Simply put – Bundala is for the birds!
Visiting Bundala National Park, on the southern side of Sri Lanka was a last-minute decision. I had been travelling around the country for nearly a month already and Bundala hadn’t stood out to me as one of the top parks to visit. It was actually my driver and guide who sort of made the trip happen. He was a decent birder and insisted we visit Bundala as it is a famous stopover area for migrating birds.
He wasn’t wrong either, any birders I’ve talked to about Sri Lanka bring up Bundala as a top place to visit in the country.
Sold more on the possible elephant and monkey sightings more than anything, I soon found myself being schooled on birds in Bundala. As much as I resisted and tried to avoid getting pulled into the birding world, my guide Nandana was simply too passionate and eager to show off his birding knowledge that I soon came around and started to play the “what bird is it” game.
The first bird I managed to identify correctly was a peacock. Trying to stump me, Nandana asked if was a male or female bird, but luckily I knew it was only the males who had the bright, flashy feathers (to impress the ladies of course).
Then I thought I saw some small parrots, but it turned out they were rose-ringed parakeets. I should have known better, as I’d seen such birds in pet stores in Canada when I was a kid. The small birds proved to be quite tricky to photograph and even spot before they flew away, so I stuck to the bigger birds for the most part.
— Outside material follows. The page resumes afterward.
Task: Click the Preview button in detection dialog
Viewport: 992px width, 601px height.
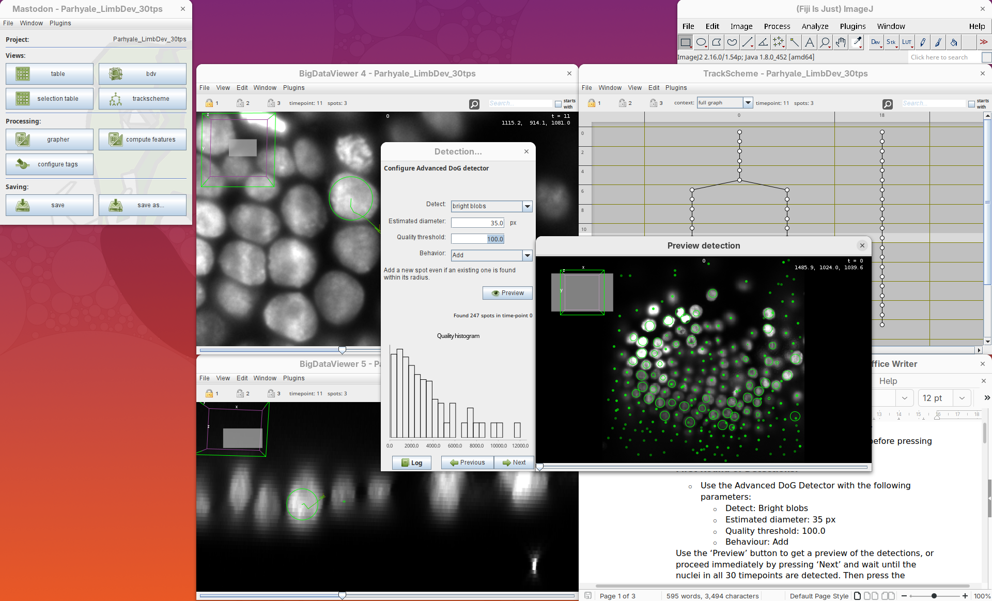Action: click(507, 293)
Flamingoes were an easy one. Plenty of them around, often mingling with some storks, or painted storks, to be more precise.
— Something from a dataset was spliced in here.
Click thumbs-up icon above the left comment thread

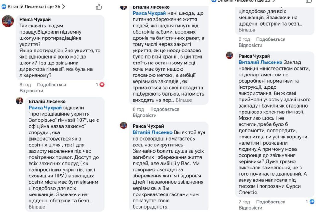click(99, 6)
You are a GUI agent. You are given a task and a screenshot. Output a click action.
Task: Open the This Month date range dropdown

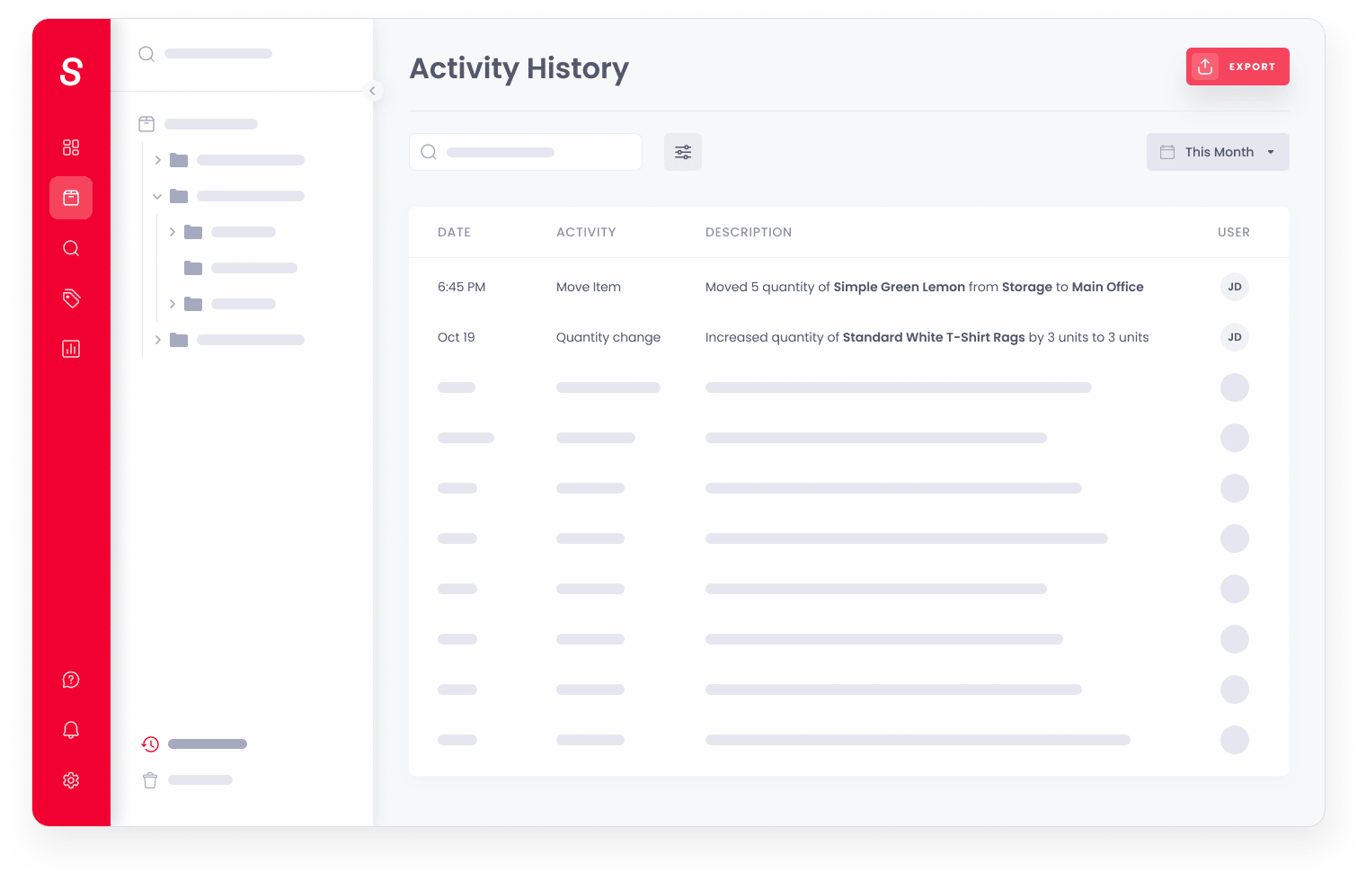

It turned out that it wasn’t good enough for me to call a bird an eagle or stork, I had to know which specific species it was. Was that a painted stork or an Asian open-billed stork? Like this eagle above. I spotted it first, before our safari driver or my “eagle-eyed” guide Nandana, who was sporting his big binoculars. But when I proudly pointed out the eagle, he was unimpressed as it was a mere crested hawk eagle also called a changeable hawk eagle – nothing special apparently.
I took a picture of it anyway.
While I was happy looking at the big, colourful birds, the biggest excitement of the day came from Nandana spotting a pigeon. Yes, a pigeon. Apparently the Ceylon, or Sri Lanka, wood pigeon is listed as a vulnerable species. It looked like a regular old pigeon to me, but I took a picture anyway.
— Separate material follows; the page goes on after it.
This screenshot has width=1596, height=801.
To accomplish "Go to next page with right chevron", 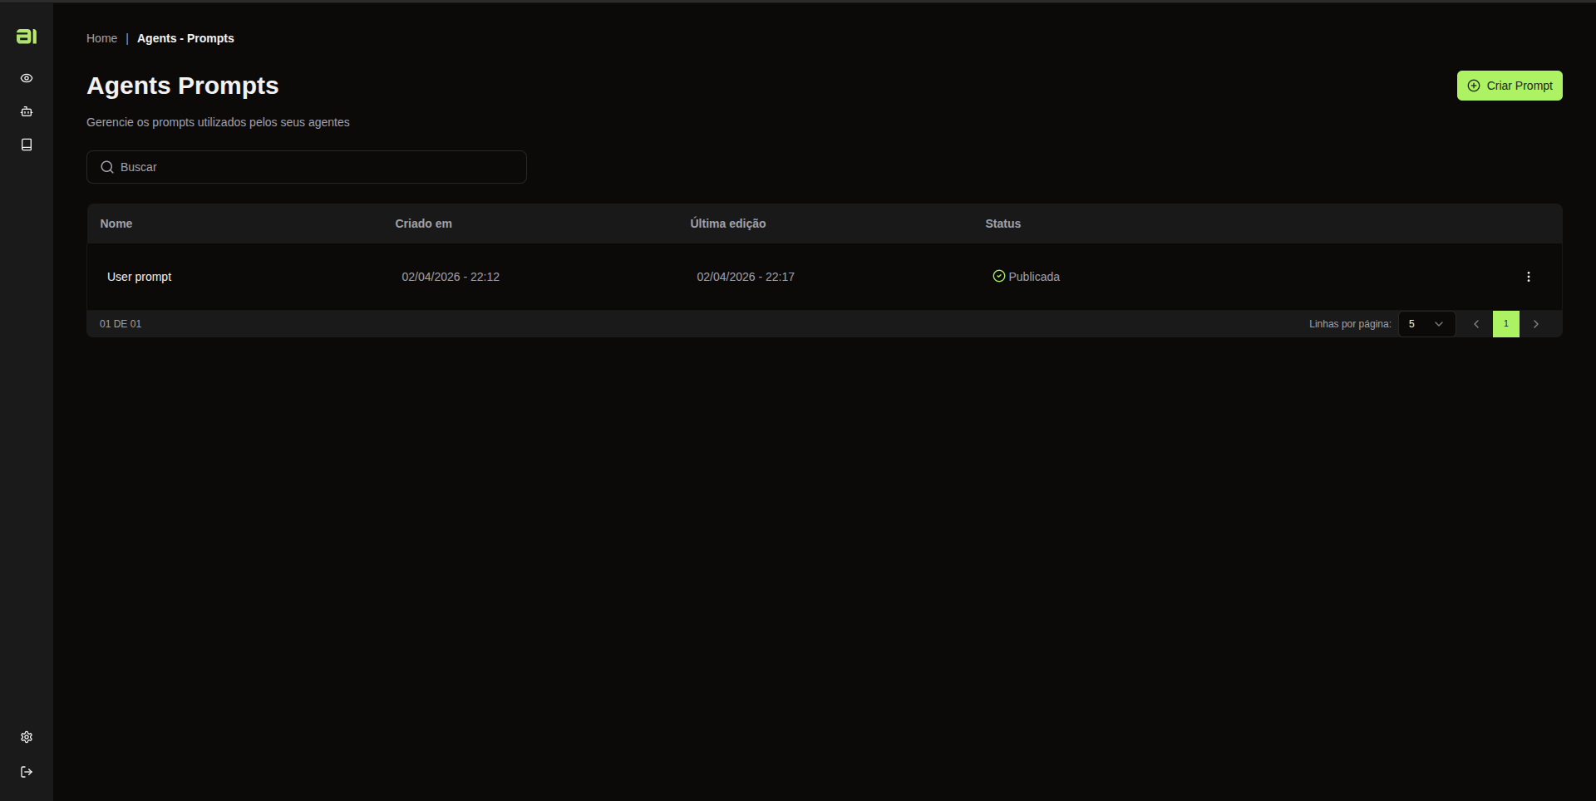I will [x=1536, y=324].
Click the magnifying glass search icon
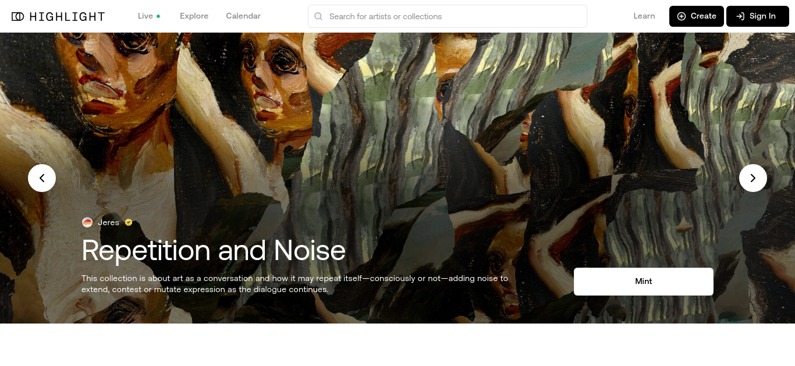Screen dimensions: 795x366 tap(318, 16)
Then there were the bee eaters. I’d seen these type of birds in Africa before and wasn’t totally clueless about them. Nandana was impressed when I knew they were bee-eaters, but of course then he asked me what type of bee eaters they were and I had no idea.
They have cool colours, that is all I cared about, but apparently blue tails and green bodies and purple heads and such all mean different species. I managed a picture of the blue-tailed one, which we saw many of. I also snapped a red-headed one, which may be a chestnut-headed bee eater, but I really don’t know for sure. These little birds were a bit beyond my interest and I didn’t feel the urge to look them up in any of the bird books my guide was lugging along on the trip.
The sheer number and variety of birds in Bundala was what impressed me most. I had no idea which ones were rare and which ones were residents or just passing by on their migration routes. I’ve seen big flocks of birds at home and on my travels, and I’ve seen plenty of weird birds around the world, but nowhere else compared to the variety I saw in one single day at Bundala.